Crystal Prison Zone: 2019

It's been a rich week of readings for wondering just what the hell we're doing. Loyka et al. (2019) present a framework for considering external validity, and this framework reminds us just how poorly we are doing at considering actual real-world human behavior. Tal Yarkoni has a preprint up that describes how implausible it is that the situations and stimuli we study will generalize to other situations and stimuli. Danielle Navarro has clarified her stance on preregistration by elaborating on how misguided she perceives hypothesis testing to be. Together, these articles remind us of the importance of studying the thing we actually care about, rather than what's convenient, because chances are that our findings won't generalize as simply as we expect, because a significant p-value only means that the null is wrong, and not that the alternative is correct.

These readings reminded me of some thoughts I'd jotted down following APA 2019. I'd been invited to present some of my research on violent video games. While I had a great session and had a lot of fun talking to a receptive audience about issues like measurement validity and publication bias, the overall APA experience was personally challenging. This is because one of the major themes of APA 2019 was gun violence and what the APA can do about it.

I attended a number of interesting sessions with presenters who studied actual violence by working and serving in communities, doing ride-alongs with police, interviewing people who had suffered violence and had perpetrated violence. This was draining in two ways.

First, there's a lot of human suffering out there. One presenter had found that many felons serving prison sentences for gun violence had themselves been victims of gun violence, often as early as age 14. He further found that, when people knew who shot them, they were less likely to tell the police. They trust the police so little that they would prefer to settle the score themselves, and the police are just somebody you can dump your cold cases on as one last hail mary. A mother from Newtown was there. Both of her children had been shot in the massacre. One died. She described crying until the capillaries burst in both her eyes. One gets the feeling that tragedy cannot be prevented and that many people are doomed to poverty and violence from the moment they're born.

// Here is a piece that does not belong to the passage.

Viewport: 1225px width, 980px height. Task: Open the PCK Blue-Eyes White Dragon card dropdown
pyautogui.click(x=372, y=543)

Second, it made me frustrated with how far removed we are from the actual societal problem we want to study. We want to prevent gang violence, child abuse, intimate partner violence, bullying, aggressive driving, and harassment. Instead of studying the community members of South- and West-Side Chicago, we study college undergraduates, a bunch of nerds who would rather read a book than fight somebody and generally have enough money and safety to be able to do just that. Instead of studying shootings or fights or abuse, we study how much hot sauce these undergrads pour for each other or whether they think a rude RA should be able to keep their job. We even use proxies of proxies -- when it's too much trouble to see how much hot sauce they'll pour for somebody, we give them KI__ and watch whether they fill it in as KILL or KISS.

One of the APA speakers closed by reference to the old joke about the drunkard looking for his keys. The drunk is looking for his keys under the streetlight. A friend joins him and helps him look for a while, with no progress. Eventually the friend, exasperated, says "Let's try something different. Where did you last see your keys?" The drunk says "I dropped my keys over there in the bushes." The bewildered friend asks "Well then, why are we searching over here by the streetlight?" To which the drunk replies "Well, the light's good over here, and I'm afraid of the dark."

The light's good over here playing parlor tricks with college undergraduates and hot sauce. And it's certainly less scary than trying to get out in the rough parts of Chicago!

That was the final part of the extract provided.